Null/empty/absent data

One of Miller's key features is its support for heterogeneous data. For example, take mlr sort: if you try to sort on field hostname when not all records in the data stream have a field named hostname, it is not an error (although you could pre-filter the data stream using mlr having-fields --at-least hostname then sort ...). Rather, records lacking one or more sort keys are simply output contiguously by mlr sort.

The three types

Miller has three kinds of null data:

  • Empty (key present, value empty): a field name is present in a record (or in an out-of-stream variable) with empty value: e.g. x=,y=2 in the data input stream, or assignment $x="" or @x="" in mlr put.

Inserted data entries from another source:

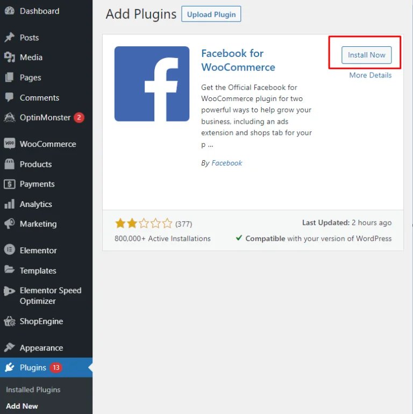The width and height of the screenshot is (413, 414).
Task: Click the Facebook author link
Action: (227, 163)
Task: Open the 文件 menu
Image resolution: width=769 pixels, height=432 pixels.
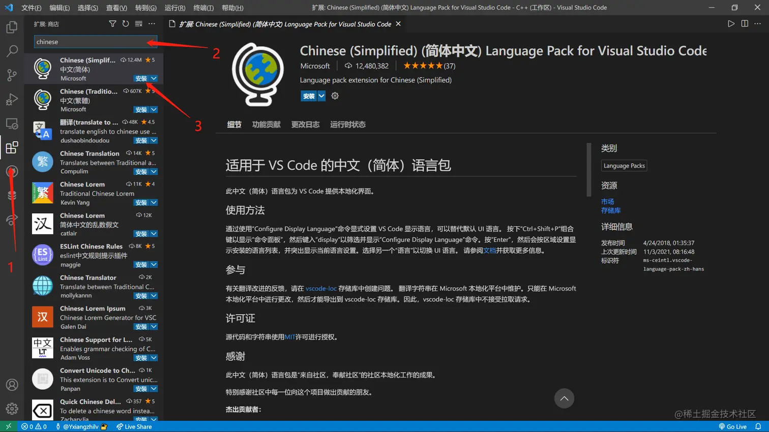Action: [31, 7]
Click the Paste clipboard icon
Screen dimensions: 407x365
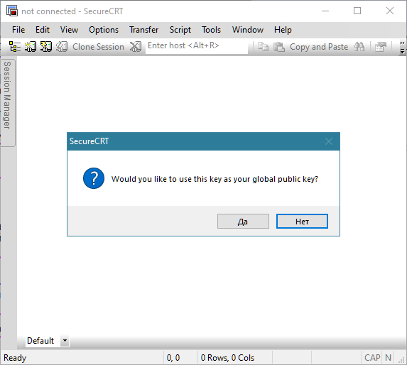(x=279, y=47)
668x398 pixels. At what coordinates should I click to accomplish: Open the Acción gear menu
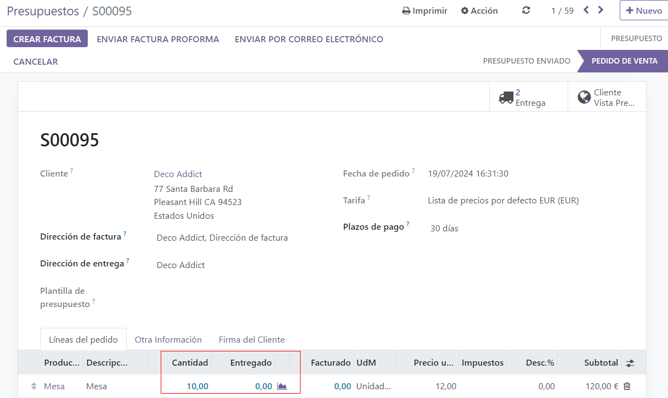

  • Absent (key not present): a field name is not present, e.g. input record is x=1,y=2 and a put or filter expression refers to $z. Or, reading an out-of-stream variable which hasn't been assigned a value yet, e.g. mlr put -q '@sum += $x; end{emit @sum}' or mlr put -q '@sum[$a][$b] += $x; end{emit @sum, "a", "b"}'.

  • JSON null: The main purpose of this is to support reading the null type in JSON files. The Miller programming language has a null keyword as well, so you can also write the null type using $x = null. Addtionally, though, when you write past the end of an array, leaving gaps -- e.g. writing a[12] when the array a has length 10 -- JSON-null is used to fill the gaps. See also the arrays page.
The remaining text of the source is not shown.